Civiltà rupestri: la grotta nell’immaginario

Il nostro territorio ha conosciuto quella umile e onorabile esistenza che ha dato vita alla sorprendente civiltà rupestre. Nello spirito associativo di AlGraMà, di “valorizzazione della natura, delle tradizioni, delle arti e della storia del territorio murgiano”, credo sia utile riscoprire questa importante “civiltà delle grotte”, luogo di nascita e di rinascita dei nostri progenitori.

Questo è il primo di quattro brevissimi saggi in cui si scrive della meravigliosa civiltà rupestre. Quattro mini capitoli che affronteranno altrettanti temi: la grotta nell’immaginario, la grotta come “sorgente” spirituale, la grotta come casa prima della casa, vivere nella grotta.

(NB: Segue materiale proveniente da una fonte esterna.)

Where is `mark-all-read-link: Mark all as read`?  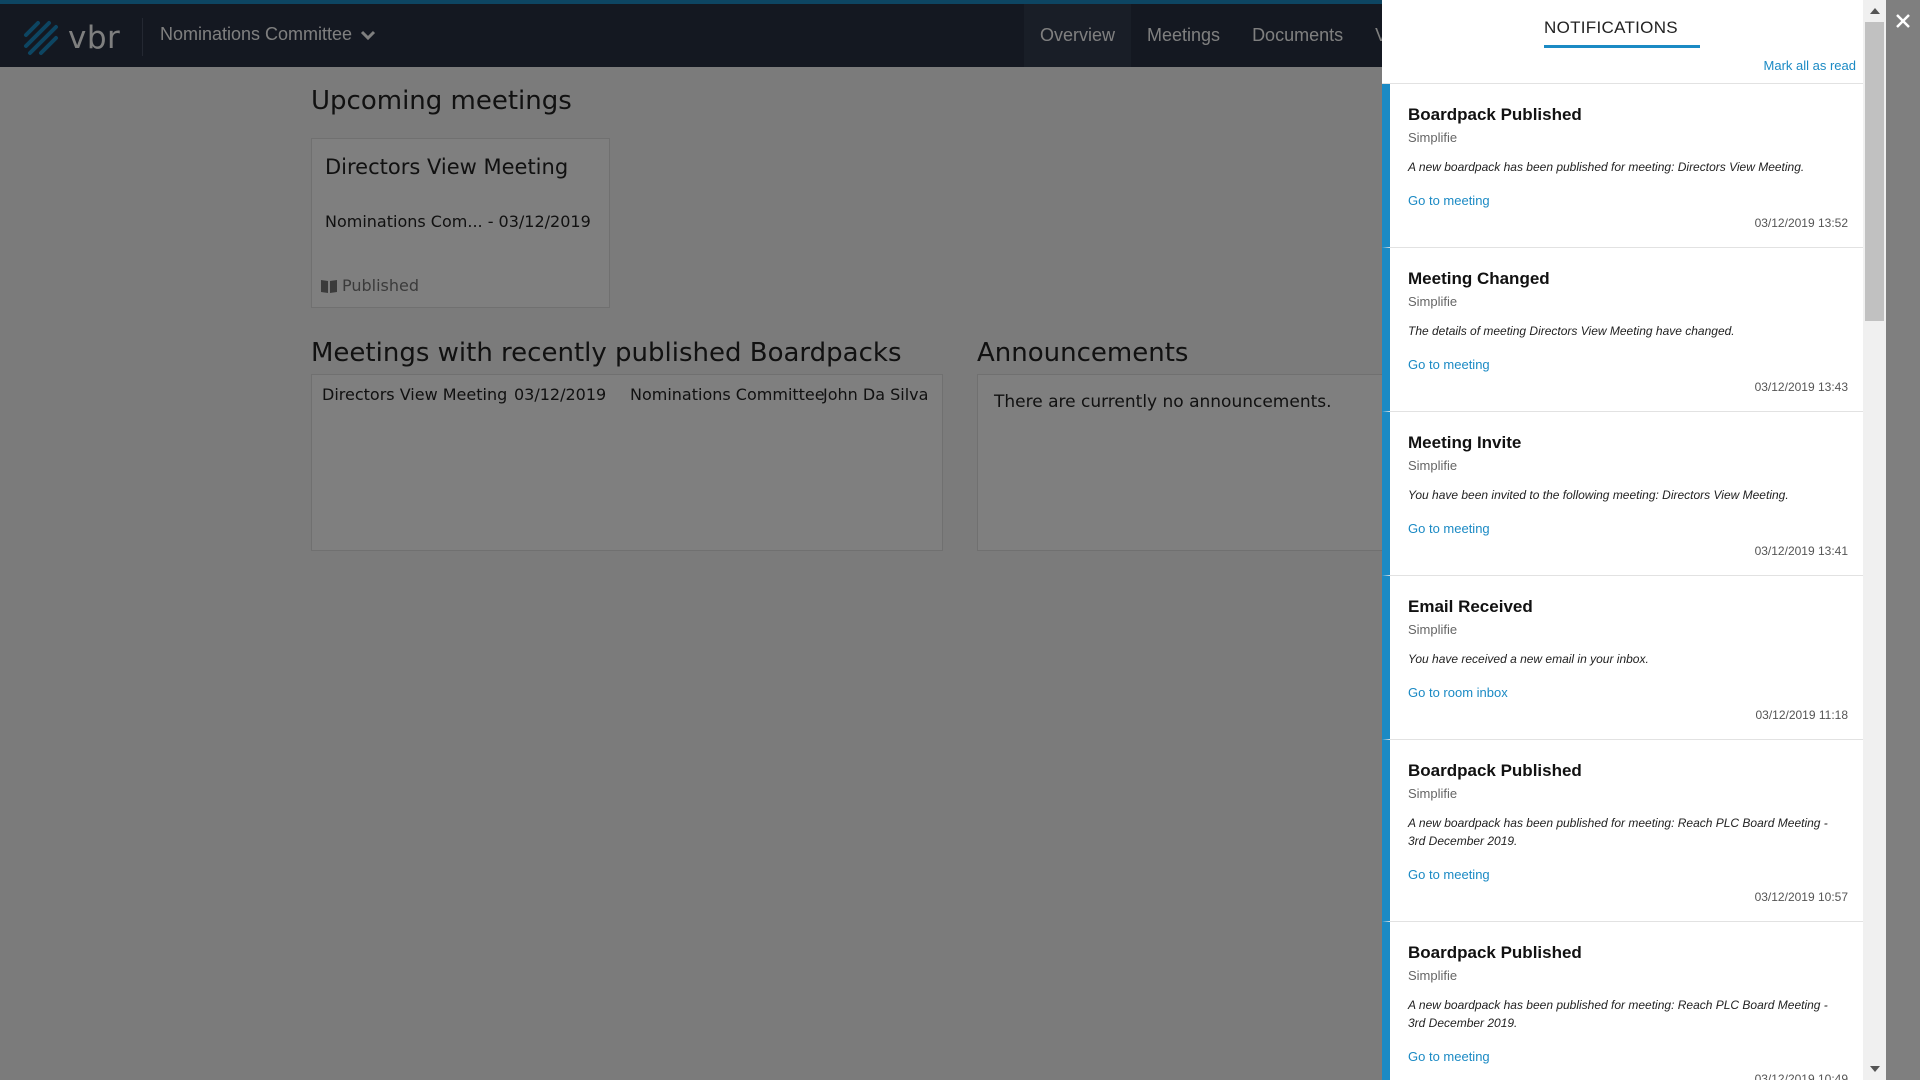 mark-all-read-link: Mark all as read is located at coordinates (1810, 66).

La grotta nell’immaginario collettivo rappresenta un luogo misterioso, uno spazio “vuoto” e “pieno”. Anche il genio Leonardo da Vinci desiderava afferrare lo spazio misterico della grotta, perché luogo naturale di stupefazione, che suscita «paura e desiderio: paura per la minacciosa e oscura spilonca, desiderio, per vedere se là entro fusse alcuna miracolosa cosa». [Trattato della Pittura, 1498 c.a.]

Oltre a essere un luogo fisico, un sorprendente grembo della natura, la grotta ha impresso un intreccio metaforico degli spazi, dei tempi e dei modi mentali che riportano alla doppiezza del “dentro e fuori”.

Nella caverna non esiste tempo, la notte e il giorno non si inseguono e sono entrambi dominati dall’ambiente. Per questo, nella maggior parte delle tradizioni create dagli uomini, la grotta è assimilata al Cosmo, lo spazio della nascita o della rinascita: il selciato corrisponde alla terra, la volta al cielo, e se in alto vi fosse un’apertura, questa rappresenterebbe «l’occhio della volta cosmica». [René Guénon, Symboles fondamentaux de la Science sacrée, 1962].

Nella filosofia greca la grotta è considerata come metafora del mondo materiale. Nel “mito della caverna”, Platone la identifica come il mondo dell’ignoranza, in cui le anime degli uomini sono imprigionate e percepiscono la luce riflessa di una realtà raggiungibile solo attraverso la mente e lo spirito. La caverna e il proiettarsi delle ombre rappresentano dunque il mondo dell’apparenza, da cui l’anima deve ascendere per contemplare il mondo intelligibile delle forme conosciute dalla ragione[La Repubblica, tra il 390 e il 360 a.C.].

In psicologia la grotta, con i suoi limiti invisibili, è il simbolo dell’inconscio e dei suoi pericoli; calarsi al suo interno rappresenta l’esplorazione dell’io interiore. Diceva Kahlil Gibran, intellettuale poliedrico di origini libanesi, «Lo spirito addolorato trova pace nella solitudine. Rifugge dalla gente, come un cervo ferito diserta il gregge e vive in una grotta fino alla guarigione o alla morte» [Le ali spezzate, 1912].

La grotta è considerata dallo storico delle religioni Mircea Eliade (1907-1986) la materializzazione del regressus ad uterum: la cavità materna richiama assieme la nascita e la protezione massima che ognuno di noi ha sperimentato nell’utero materno.

Entrare nella grotta significa dunque far ritorno simbolicamente alle origini, entrare nel Cosmo immaginario, riscoprire se stessi.

Queste rappresentazioni sono probabilmente all’origine degli antichi riti di iniziazione e di rinascita: nella grotta si compie il rito di passaggio attraverso la prova dell’incontro con i pericoli che essa nasconde (ad esempio iniziazione), nella grotta si realizza un’esperienza mistica di una morte simbolica (ad esempio fenomeno dell’eremitismo), nella grotta si cerca l’incontro con il trascendente per una nuova rinascita rigenerata (ad esempio diffusione della tradizione monastica basiliana). Nella grotta è iniziata l’evoluzione della specie umana.

Le grotte sono enigmi sorprendenti dai quali l’uomo non deve allontanarsi troppo.